Short-term effects of heatwaves on clinical and subclinical cardiovascular indicators in Chinese adults: A distributed lag analysis.

AIMS: Previous studies have related heat waves to morbidity and mortality of cardiovascular diseases; however, potential mechanisms remained limited. Our aims were to investigate the short-term effects of heat waves on a series of clinical/subclinical indicators associated with cardiovascular health. METHODS: Our study used 80,574 health examination records from the Health Management Center of Nanjing Zhongda Hospital during the warm seasons of 2019-2021, including 62,128 participants. A total of 11 recognized indicators of cardiovascular risk or injury were assessed. Air pollution and meteorological data were obtained from the Nanjing Ecological Environment Bureau and the China Meteorological Data Network, respectively. Heat waves were defined as a daily average temperature over the 95th percentile for three or more consecutive days from May to September. We used a combination of linear mixed effects models and distributed lag nonlinear models to assess the lagged effects of heat waves on clinical and subclinical cardiovascular indicators. Stratified analyses based on individuals' characteristics, including gender, age, body mass index (BMI), diabetes, and hypertension, were also performed. RESULTS: Heat waves were related to significant changes in most indicators, with the magnitude of effects generally peaking at a lag of 0 to 3 days. Moreover, the cumulative percentage changes over lag 0-7 days were -0.82 % to -2.55 % in blood pressure, 1.32 % in heart rate, 0.20 % to 2.66 % in systemic inflammation markers, 0.36 % in a blood viscosity parameter, 9.36 % in homocysteine, and 1.35 % to 3.25 % in injuring myocardial enzymes.

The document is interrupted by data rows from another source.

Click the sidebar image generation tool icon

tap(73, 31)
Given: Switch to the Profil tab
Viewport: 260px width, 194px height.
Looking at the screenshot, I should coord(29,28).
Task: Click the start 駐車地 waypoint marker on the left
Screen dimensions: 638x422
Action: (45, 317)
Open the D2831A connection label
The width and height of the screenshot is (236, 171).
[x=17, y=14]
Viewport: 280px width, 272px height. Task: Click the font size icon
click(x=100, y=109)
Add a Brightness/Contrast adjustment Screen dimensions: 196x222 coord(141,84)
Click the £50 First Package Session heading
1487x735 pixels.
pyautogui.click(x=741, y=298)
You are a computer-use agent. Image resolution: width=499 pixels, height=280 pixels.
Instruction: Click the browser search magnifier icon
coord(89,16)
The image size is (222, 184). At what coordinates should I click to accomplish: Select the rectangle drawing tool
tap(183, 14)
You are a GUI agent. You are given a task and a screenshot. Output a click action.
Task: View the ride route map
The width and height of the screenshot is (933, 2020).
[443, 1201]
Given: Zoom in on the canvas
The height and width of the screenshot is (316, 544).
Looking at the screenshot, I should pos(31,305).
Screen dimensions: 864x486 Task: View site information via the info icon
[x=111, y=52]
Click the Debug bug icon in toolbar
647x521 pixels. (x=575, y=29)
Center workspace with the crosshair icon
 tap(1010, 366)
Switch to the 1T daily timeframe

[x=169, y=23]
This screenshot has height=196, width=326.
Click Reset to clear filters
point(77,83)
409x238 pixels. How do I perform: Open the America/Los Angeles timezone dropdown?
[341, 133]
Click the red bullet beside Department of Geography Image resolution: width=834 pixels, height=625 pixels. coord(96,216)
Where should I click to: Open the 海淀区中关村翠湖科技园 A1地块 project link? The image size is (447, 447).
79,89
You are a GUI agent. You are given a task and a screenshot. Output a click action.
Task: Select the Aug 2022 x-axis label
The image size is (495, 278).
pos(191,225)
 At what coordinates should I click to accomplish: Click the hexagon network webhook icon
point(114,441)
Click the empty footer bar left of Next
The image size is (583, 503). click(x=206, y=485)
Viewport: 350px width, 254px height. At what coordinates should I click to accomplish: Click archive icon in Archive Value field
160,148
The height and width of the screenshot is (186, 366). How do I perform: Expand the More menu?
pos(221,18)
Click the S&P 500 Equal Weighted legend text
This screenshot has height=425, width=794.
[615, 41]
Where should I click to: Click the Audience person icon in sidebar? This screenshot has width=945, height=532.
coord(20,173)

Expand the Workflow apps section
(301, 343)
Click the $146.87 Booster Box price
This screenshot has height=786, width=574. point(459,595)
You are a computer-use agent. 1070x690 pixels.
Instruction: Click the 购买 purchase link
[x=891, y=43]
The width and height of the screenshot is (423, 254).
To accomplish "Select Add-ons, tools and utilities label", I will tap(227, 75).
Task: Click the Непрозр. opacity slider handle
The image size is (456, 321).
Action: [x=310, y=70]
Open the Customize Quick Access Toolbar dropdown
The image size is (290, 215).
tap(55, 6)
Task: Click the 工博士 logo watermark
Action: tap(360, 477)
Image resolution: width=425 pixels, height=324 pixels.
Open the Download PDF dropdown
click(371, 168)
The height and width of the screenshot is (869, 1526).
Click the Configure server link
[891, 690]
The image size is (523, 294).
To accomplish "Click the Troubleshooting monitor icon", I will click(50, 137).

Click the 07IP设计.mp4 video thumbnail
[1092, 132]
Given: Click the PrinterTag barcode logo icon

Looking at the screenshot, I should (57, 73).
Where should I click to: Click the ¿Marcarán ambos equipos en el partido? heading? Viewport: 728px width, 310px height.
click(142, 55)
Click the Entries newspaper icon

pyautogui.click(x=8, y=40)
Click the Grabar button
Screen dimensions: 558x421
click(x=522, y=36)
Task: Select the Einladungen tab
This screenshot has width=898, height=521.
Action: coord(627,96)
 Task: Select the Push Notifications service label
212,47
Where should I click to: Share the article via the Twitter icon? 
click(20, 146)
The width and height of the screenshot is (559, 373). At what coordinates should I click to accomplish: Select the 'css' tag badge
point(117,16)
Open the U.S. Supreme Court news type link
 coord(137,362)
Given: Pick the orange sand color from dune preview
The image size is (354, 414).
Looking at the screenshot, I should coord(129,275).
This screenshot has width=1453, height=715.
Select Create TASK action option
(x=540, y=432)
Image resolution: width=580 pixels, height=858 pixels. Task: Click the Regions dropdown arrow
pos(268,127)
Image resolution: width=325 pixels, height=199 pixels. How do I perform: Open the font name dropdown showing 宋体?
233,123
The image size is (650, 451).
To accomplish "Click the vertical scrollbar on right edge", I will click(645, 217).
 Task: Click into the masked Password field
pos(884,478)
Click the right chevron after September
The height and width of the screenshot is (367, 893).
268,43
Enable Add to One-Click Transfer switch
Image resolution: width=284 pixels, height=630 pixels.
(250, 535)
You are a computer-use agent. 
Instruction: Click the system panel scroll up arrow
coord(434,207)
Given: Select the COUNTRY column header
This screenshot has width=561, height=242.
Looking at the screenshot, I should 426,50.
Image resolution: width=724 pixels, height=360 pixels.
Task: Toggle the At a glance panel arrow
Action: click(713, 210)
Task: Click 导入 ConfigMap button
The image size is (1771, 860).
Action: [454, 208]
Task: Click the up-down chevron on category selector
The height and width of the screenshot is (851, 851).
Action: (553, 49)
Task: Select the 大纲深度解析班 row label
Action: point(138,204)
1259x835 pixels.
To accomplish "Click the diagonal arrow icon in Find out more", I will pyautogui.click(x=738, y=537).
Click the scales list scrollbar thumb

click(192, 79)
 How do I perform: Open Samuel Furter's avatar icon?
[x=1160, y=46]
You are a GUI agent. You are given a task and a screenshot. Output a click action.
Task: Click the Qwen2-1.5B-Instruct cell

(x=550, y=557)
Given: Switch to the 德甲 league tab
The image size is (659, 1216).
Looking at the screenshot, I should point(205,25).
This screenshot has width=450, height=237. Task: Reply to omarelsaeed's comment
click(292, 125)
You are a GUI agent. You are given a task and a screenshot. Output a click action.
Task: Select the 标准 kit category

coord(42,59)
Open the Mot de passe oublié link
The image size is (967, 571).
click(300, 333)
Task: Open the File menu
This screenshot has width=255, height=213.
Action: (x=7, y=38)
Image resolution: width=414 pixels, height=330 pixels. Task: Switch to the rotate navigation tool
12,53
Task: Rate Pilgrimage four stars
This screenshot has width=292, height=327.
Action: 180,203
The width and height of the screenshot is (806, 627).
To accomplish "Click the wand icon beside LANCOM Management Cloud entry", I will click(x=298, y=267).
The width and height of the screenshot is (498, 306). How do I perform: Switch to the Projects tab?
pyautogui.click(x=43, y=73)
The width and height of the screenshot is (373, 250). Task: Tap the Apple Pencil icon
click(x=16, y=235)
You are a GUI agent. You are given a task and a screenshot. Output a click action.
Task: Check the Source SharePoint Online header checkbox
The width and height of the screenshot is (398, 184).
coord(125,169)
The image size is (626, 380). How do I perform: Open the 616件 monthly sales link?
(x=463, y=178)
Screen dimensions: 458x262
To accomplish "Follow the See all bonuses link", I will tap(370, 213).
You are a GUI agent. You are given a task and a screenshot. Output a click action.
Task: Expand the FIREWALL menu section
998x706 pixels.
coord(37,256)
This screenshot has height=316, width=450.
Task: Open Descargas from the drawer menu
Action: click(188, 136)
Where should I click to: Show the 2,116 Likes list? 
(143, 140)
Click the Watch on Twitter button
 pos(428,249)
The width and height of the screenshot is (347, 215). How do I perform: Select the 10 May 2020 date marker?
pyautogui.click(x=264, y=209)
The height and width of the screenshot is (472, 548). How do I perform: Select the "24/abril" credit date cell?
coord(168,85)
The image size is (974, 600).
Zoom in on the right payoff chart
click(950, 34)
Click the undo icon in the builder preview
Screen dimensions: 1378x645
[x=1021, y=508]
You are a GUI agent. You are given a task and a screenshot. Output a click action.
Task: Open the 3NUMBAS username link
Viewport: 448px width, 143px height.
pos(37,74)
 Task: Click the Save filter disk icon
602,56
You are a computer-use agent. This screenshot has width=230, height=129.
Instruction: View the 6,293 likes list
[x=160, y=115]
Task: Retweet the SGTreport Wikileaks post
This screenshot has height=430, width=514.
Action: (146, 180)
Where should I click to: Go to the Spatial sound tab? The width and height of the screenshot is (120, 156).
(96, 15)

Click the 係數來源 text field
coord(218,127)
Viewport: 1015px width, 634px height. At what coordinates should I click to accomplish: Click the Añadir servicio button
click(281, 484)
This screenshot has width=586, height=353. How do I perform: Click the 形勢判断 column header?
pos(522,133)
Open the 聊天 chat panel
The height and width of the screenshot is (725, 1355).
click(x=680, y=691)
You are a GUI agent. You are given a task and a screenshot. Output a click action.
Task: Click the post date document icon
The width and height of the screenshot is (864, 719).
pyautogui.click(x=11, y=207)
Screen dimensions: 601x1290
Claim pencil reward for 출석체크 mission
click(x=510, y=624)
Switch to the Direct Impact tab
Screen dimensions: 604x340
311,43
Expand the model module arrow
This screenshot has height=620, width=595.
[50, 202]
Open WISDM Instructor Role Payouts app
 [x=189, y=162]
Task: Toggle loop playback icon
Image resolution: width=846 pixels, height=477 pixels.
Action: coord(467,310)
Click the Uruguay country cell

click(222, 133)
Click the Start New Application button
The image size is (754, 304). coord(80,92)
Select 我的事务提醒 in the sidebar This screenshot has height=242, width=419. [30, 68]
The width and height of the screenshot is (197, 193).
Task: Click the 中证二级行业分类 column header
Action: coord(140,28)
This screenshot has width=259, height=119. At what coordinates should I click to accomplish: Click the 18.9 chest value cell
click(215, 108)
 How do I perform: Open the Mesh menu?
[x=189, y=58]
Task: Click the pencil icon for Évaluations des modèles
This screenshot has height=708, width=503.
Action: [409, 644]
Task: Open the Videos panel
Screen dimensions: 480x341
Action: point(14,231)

Interestingly, females and males showed distinct susceptibilities in different indicators. Stronger effects were also found in participants aged 50 years or over, individuals with abnormal BMI status, and patients with diabetes. CONCLUSION: Short-term exposure to heat waves could significantly alter clinical/subclinical cardiovascular indicator profiles, including blood pressure changes, increased heart rate, acute systemic inflammation, elevated blood viscosity, and myocardial injury.